Untuk ukuran sebuah debut, Putri Marino membuktikan kalau Ia tidak hanya berbakat sebagai presenter acara adventure saja, tetapi juga berakting. Saya menyukai bagaimana cara Putri yang memerankan Lala berusaha untuk menentukan determinasinya. Begitupun dengan Adipati Dolken. So far, ini merupakan penampilan terbaiknya dari beberapa film yang Ia perankan yang pernah Saya tonton. Memerankan sosok Yudhis yang tampan dan juga posesif, serta mampu menghalalkan segala cara, akan sedikti cukup mencekam. Chemistry keduanya sungguh meyakinkan. Tidak hanya adegan-adegan manis semata, penonton juga merasakan bagaimana emosi mencekam berhasil dihadirkan dari kesan teror yang dibuat Yudhis.
Bicara pendukungnya, karakter yang paling saya sukai adalah Ibu Yudhis yang diperankan oleh Cut Mini Theo. Mungkin sudah tidak asing di telinga kita, kalau aktris “Laskar Pelangi” ini memang sangat piawai dengan kemampuan aktingnya. Walaupun hadir tidak dengan scene yang banyak, karakter Ibu Yudhis adalah karakter pendukung yang berhasil ditampilkan dengan sangat cemerlang.
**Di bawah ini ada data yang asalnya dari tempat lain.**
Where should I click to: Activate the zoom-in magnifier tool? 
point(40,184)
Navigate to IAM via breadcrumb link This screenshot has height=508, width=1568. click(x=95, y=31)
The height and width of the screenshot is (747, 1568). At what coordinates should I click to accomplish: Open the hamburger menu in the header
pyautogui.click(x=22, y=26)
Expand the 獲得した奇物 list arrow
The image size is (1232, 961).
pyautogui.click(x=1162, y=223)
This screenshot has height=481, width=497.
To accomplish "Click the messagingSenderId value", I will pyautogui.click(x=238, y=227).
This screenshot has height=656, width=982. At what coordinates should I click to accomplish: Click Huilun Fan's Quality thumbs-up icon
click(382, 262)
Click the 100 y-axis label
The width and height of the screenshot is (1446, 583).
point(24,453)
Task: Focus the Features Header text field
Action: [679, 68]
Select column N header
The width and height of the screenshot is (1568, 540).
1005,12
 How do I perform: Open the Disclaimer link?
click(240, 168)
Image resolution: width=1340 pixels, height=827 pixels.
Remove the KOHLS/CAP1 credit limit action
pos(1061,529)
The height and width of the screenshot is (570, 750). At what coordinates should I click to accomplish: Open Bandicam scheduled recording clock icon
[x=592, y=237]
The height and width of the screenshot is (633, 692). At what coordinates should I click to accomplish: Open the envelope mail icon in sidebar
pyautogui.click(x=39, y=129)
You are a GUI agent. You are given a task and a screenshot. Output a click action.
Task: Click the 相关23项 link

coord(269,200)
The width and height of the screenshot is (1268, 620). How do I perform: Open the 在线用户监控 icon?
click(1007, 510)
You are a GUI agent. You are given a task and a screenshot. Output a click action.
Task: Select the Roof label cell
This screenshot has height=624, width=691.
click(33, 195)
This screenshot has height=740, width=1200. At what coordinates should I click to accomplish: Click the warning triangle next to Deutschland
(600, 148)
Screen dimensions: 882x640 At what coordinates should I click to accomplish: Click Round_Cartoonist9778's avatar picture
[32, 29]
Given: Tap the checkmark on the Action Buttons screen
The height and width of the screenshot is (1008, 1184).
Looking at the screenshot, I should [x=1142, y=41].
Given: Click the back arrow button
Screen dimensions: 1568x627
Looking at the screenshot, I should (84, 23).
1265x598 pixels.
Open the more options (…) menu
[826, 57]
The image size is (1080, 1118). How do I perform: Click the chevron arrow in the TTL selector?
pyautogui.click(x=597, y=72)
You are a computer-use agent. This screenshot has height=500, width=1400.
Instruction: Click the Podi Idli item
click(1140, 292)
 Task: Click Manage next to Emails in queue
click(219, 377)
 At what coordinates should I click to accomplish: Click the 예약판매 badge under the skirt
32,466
Musik pendukung juga berhasil jadi moodmaker buat penonton. Edwin berhasil mengawinkan lagu-lagu soundtrack-nya dengan adegan-adegan film ini. Seperti musik Dipha Barus dan Kallula dengan ‘No One Can Stop Us’ yang membawa kesan bersemangat, sampai penonton akan ikut terhanyut dengan alunan Matter Halo yang dinyanyikan Nadin dengan judul ‘Teralih.’ Puncaknya, ‘Sampai Jadi Debu’ milik Banda Neira pun diusung jadi salah satu musik penutup yang menutup kisah dengan penuh haru.
Banyak momen menarik yang saya temukan. Sampai-sampai saya masih ingin menyaksikan film ini beberapa kali. Ini merupakan salah satu film terbaik Indonesia sepanjang 2017, dan jadi salah satu favorit film Indonesia sepanjang masa versi saya. “Posesif” mampu bercerita dengan sederhana, membuat kita bertanya kembali dengan artinya, sampai akhirnya kita akan terbawa dan hanyut akan kisahnya. It’s an instant classic!